Supplementary Material Supplementary Fig S1. Physiological data

Supplementary Material
Supplementary Fig S1. Physiological data
The experiment was conducted at the Federal
University of Alagoas (UFAL) under field-grown
conditions with the RB867515 cultivar (HT, higher
tolerance to drought) and the RB855536 cultivar
(LT, lower tolerance to drought) with or without
irrigation. Seven months after planting, IRGA
(LCpro+, ADC Bioscientific, UK) was used to
obtain the photosynthetic rate (A), stomatal
conductance (gs) and transpiration rate (E) data in
leaf +1. Water (ψw) and osmotic potential (ψos) were
also determined in leaf +1. The potentials were
measured in early morning (4-5 h) and noon (12-13
h), with a Scholander Pump and a pressure
osmometer (Vapro 5520 Wescor), respectively. The
amount of proline was also determined.
In general, a water deficit reduced
photosynthesis, stomatal conductance and
transpiration rate in the mature leaves of sevenmonth-old field-grown plants (Supplementary Fig.
S1, a-c). When submitted to drought, the cultivars
showed a large decrease in the stomatal
conductance. This stomatal closure is a conservation
strategy that functions to reduce transpiration,
increasing the water availability in the plant.
Drought reduced the photosynthetic rate (A) by
nearly 50% in plants stressed for seven months
(Supplementary Fig. S1, a). The LT cultivar
(RB855536) showed even lower rates of
photosynthesis. This demonstrates that one of the
first responses of these sugarcane cultivars might be
stomatal closure, which minimizes the loss of water
and reduces photosynthesis. The transpiration rate
(E) was also reduced under drought stress in both
cultivars (Supplementary Fig. S1, c), although the
HT cultivar (RB867515) presented a higher
transpiration rate compared with the LT cultivar
We found differences in the water potential (ψw)

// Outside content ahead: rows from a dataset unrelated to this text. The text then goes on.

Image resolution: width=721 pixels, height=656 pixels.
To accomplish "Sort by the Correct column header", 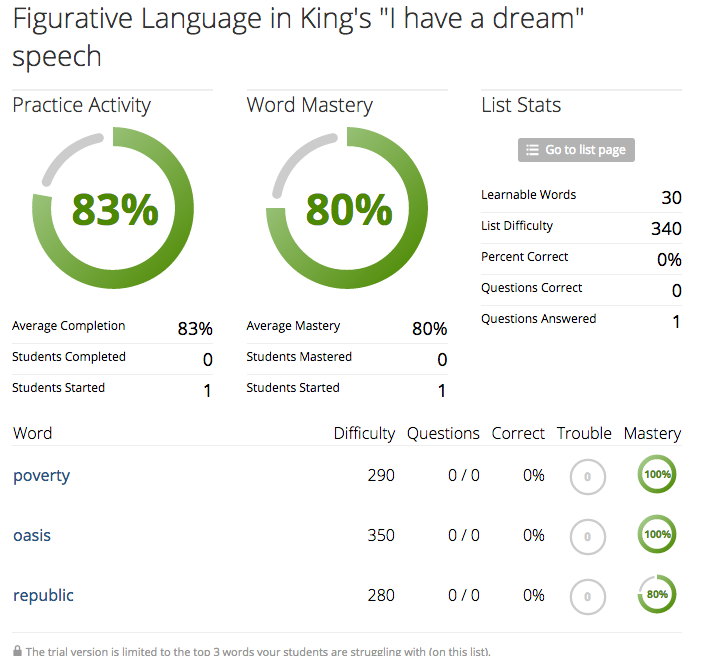I will click(518, 433).
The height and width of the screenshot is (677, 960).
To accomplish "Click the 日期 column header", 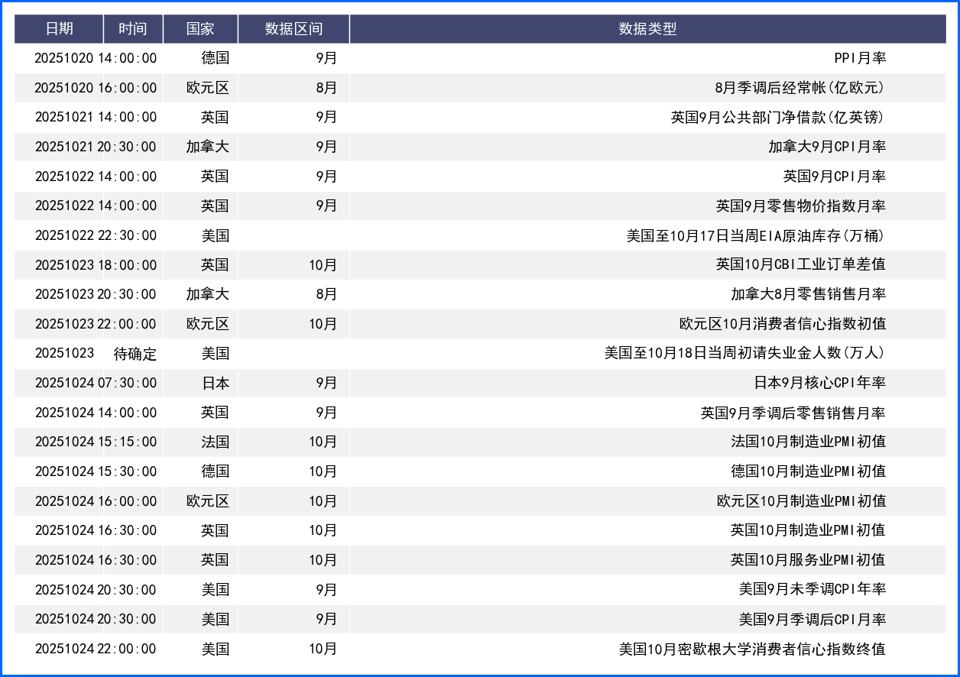I will pos(58,29).
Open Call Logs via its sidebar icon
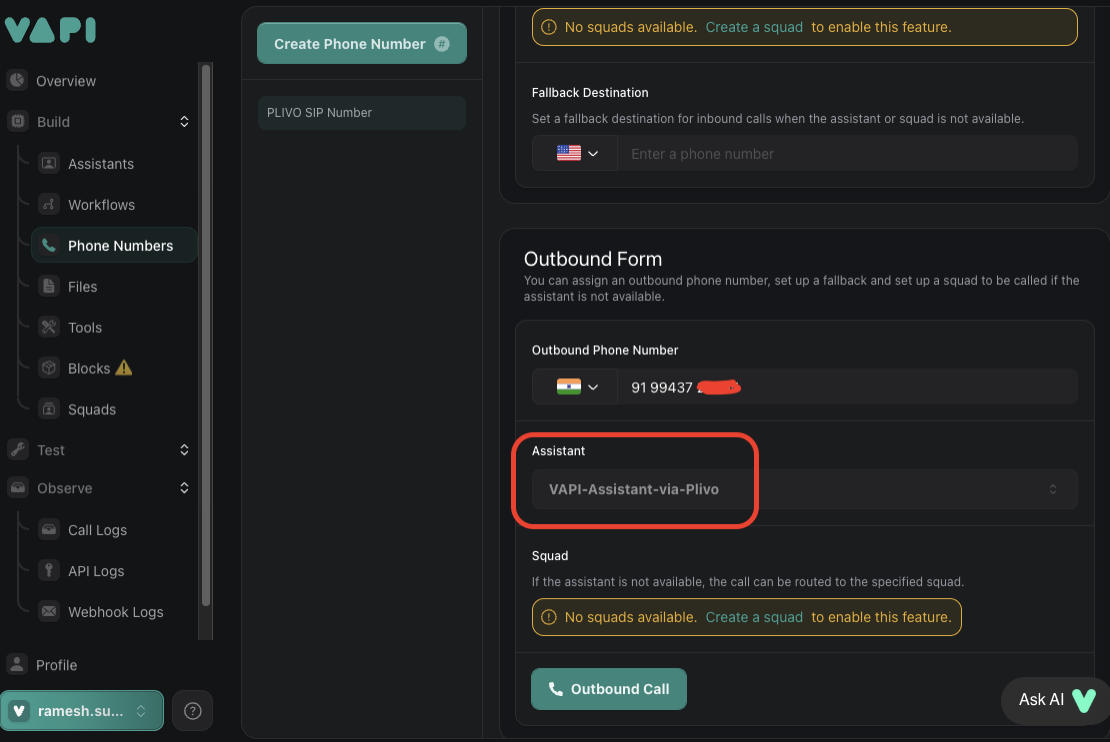The width and height of the screenshot is (1110, 742). (49, 530)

at seven months between treatments (Fig. 1S, e,f).
The cultivars behaved differently between both
measurements (early morning and noon). The water
potential measured early in the morning showed no
significant differences between treatments in either
cultivars (Fig. 1S, e). This response could be due to
the soil conditions and/or a deficiency in the
irrigation system, considering that the early water
potential should be equivalent to the soil potential
after equilibrium was achieved during the night. At
noon, when the plant is submitted to intense sun
radiation and under water deficiency conditions, we
observed a significant reduction in the water
potential under drought treatment (Supplementary
Fig. S1, f). However, in the HT cultivar, the
differences were not significant between treatments,
indicating that under these stress conditions, plants
could adjust osmotically and increase the gradient
between plant and soil, resulting in better water
absorption (Fig. S1, f).
Under water deficiency conditions, plants
presented a higher solute concentration in the leaves
(more negative values) at both time points (5 and 12
h) (Supplementary Fig. S1, g,h). The osmotic
potential was reduced in the early morning (5 h) and
at noon (12 h) under drought stress in both cultivars.
The LT cultivar (RB855536) presented more
negative osmotic potentials (ψos), likely indicating a
greater damage due to drought stress. When
submitted to long periods of water deficiency, plants
had a reduction in osmotic potential in an attempt to
reduce the leaf water potential, which may be one of
the drought-stress tolerance mechanisms in
Plants stressed with drought conditions after
seven months had higher concentrations of proline
(Supplementary Fig. S1, d), especially in the LT
cultivar (RB855536), in which the differences
between treatments were significant.
These negative effects observed in the rainfed
plants reflect the water stress that these plants were
subject over the growing period. As shown in Fig.
S1 (i), except for February/2009, during all months
the evapotranspiration from sugarcane plants were
higher than rainfall levels. This stressful condition
reduced the crop productivity in both cultivars,
although the HT cultivar had higher productivity
than the LT cultivar, as expected (Fig. S1, j).
In summary, water deficiency negatively affected
the photosynthetic activity. Drought conditions
reduced the gs, A, E, water and osmotic potentials,
indicating a reduction in the photosynthetic
performance. Under these conditions, plants
implemented a conservation mechanism, reducing
the stomatal conductance and transpiration and
increasing the efficiency in water consumption.